There was nothing that anyone could do. An autopsy later revealed asphyxia as the cause of death; he’d suffered three broken ribs from the weight of the wet snow.
Robbie’s death was ruled an accident. His boot was only pried from his mother’s arms by their father when the crowd of neighbors and first responders that had gathered had gone.
For hours Lally took refuge in the coat closet just inside the front entry, refusing to come out. How could she not be at fault?
As soon as Lally was old enough, she followed Norman to California; she’d seen enough snow for a lifetime.
Because she was the only one to witness the snowbank’s collapse, adults worried there was a growing weight inside her that might also one day cave in, and they waited on edge for years for her to fall to pieces.
Norman welcomed her to Venice with open arms. He didn’t know if she needed saving, but he wasn’t going to wait until it was too late.
She stayed with him until he got serious with Jesse, and then he set her up in an apartment.
He still included her in his life with his new boyfriend, who, as an only child, delighted in having a kid sister, and Norman introduced her to all of their friends.
Lally gasped it all in like oxygen. Family at last. She had endured everything: survivor’s guilt, deep remorse, a relationship with Robbie that she kept fervently alive within.
She’d done it on her own, as her parents closed Robbie’s bedroom door and it was years until they spoke about him again.
Norman did the opposite when she arrived in California.
He wanted to talk about Robbie nonstop, as if Robbie’s absence had been haunting him, too.

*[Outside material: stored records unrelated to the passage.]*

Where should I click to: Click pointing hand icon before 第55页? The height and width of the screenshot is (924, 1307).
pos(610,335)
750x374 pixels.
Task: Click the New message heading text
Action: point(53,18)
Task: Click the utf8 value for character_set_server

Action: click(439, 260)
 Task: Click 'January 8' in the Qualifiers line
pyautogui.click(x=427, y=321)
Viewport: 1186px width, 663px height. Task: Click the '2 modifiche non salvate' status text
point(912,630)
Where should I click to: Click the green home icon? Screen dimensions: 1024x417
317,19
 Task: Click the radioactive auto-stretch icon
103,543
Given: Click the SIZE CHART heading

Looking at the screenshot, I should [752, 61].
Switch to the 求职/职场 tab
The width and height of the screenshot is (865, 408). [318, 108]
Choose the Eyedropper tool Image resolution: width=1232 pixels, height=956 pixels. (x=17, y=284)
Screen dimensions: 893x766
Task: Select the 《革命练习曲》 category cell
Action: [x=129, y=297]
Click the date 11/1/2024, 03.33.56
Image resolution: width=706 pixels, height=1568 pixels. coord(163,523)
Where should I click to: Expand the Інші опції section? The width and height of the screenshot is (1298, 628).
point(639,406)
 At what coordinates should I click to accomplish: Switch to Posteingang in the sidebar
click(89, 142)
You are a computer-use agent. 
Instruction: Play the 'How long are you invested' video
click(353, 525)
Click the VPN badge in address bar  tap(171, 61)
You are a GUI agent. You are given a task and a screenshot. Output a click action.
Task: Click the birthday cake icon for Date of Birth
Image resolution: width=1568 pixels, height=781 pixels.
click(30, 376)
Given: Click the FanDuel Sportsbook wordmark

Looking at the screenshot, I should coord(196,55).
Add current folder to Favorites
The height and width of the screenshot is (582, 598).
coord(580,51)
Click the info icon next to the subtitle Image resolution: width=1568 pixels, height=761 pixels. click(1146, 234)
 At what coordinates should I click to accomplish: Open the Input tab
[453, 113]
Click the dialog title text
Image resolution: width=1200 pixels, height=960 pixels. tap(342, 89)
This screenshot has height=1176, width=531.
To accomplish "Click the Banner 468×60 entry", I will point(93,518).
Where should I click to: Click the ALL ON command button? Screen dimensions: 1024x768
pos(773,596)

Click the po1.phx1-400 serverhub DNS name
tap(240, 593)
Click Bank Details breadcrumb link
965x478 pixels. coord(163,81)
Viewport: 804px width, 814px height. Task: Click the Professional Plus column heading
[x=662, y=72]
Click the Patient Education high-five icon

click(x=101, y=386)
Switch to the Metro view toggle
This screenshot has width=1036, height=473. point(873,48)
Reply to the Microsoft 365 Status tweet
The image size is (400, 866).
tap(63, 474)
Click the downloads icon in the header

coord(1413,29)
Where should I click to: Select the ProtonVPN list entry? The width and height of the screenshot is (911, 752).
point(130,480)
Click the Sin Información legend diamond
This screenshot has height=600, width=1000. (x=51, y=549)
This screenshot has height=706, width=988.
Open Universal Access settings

He wanted to know what Lally remembered, and what she didn’t he wanted to help her fill in.
He was an ally in not blaming their parents per se, but in acknowledging that their emotional absence did Lally real harm.
But eventually Norman’s need to keep Robbie so present was its own form of torture and Lally took to the skies, hoping the life of a flight attendant—the constant departures and changing schedules—would help her outrun her grief.
But now, all these years later, she was left to wonder if she hadn’t abandoned Norman.
Didn’t he endure the same loss—more, even, as Robbie was his brother for eleven years, while Lally only had him for just shy of six?
“You’re finished!” Connie said when she returned, feigning disappointment that everything had been put away neat and orderly.
Lally forced a smile, but that was the most she could do. She scooted past Connie, pausing at an open window into the night. She looked for the lights she had seen weeks earlier. She hadn’t seen them again or since and tonight she almost missed them, as if they might have much-needed answers.
Something was not right with Norman’s absence, and she would get to the bottom of it. Lally was done with her family shrinking. She wanted it to grow.